Despite the widespread use of hydropower at the regional level, the degree of development and untapped potential of the technology is not distributed equally among all countries; some South American nations meet most of their energy needs with hydropower, while others turn to sources such as thermal power plants fired by fossil fuels. For example, Argentina, Peru, and Bolivia meet more than 60% of their energy needs with thermal power plants.
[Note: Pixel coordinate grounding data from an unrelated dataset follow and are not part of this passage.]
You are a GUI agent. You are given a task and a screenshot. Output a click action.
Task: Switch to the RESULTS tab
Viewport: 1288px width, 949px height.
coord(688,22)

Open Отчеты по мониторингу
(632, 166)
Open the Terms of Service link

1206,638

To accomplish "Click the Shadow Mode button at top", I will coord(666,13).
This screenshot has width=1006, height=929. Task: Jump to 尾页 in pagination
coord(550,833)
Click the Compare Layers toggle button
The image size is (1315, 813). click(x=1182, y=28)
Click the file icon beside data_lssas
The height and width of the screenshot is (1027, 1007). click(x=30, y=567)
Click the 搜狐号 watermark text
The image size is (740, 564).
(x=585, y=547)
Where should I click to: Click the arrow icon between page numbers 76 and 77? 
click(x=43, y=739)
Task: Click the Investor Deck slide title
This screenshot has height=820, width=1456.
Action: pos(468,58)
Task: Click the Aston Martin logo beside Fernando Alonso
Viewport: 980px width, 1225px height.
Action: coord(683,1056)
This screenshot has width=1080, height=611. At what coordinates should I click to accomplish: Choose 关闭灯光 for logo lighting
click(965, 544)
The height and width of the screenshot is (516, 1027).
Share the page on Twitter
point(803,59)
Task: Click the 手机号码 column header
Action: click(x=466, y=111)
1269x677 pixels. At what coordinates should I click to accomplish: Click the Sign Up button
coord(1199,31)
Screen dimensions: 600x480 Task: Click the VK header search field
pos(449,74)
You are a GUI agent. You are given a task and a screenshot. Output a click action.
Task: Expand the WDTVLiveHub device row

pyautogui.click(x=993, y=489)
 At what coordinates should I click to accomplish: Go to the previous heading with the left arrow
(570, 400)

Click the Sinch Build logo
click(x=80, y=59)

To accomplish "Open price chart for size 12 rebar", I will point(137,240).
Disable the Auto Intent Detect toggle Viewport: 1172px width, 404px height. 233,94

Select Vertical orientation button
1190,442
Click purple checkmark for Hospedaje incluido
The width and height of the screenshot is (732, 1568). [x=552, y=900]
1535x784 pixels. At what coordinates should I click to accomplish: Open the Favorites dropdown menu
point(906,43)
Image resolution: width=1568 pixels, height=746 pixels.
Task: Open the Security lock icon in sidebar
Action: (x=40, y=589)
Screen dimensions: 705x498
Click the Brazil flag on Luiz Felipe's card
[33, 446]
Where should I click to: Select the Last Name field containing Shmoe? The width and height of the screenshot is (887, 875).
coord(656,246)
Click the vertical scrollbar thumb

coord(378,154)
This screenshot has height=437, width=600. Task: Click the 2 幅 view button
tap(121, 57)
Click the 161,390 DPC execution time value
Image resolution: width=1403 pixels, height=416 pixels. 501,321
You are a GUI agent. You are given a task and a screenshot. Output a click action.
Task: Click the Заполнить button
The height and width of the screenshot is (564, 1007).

If it was possible to interconnect the region, the hydropower surplus of some countries would balance the limitations of others, and it would be feasible to meet the entire base load of South America without fossil fuels. In addition, fossil-fuel-dependent countries would be able to gain higher energy security by importing clean energy that isn’t affected by the volatility of the fossil fuel market. Finally, hydroelectric power is superior to all other energy sources, renewable and non-renewable, in two aspects: it offers the lowest cost and the highest flexibility. The end result is that electric interconnection would greatly enhance regional competitiveness: it is a business opportunity for countries with a renewable resource surplus, and a means of obtaining low-cost and carbon-free energy for countries with a limited renewable energy potential.

 

Sources

  1. IRENA – International Renewable Energy Agency. Renewable Power Generation Costs in 2014. January 2015.
  2. Pontificia Universidad Católica de Chile – Departamento de Ingeniería Eléctrica. Interconexión Eléctrica Regional. 2012.
  3. CVG EDELCA. Sistema Interconectado Nacional (Venezuela). 2015.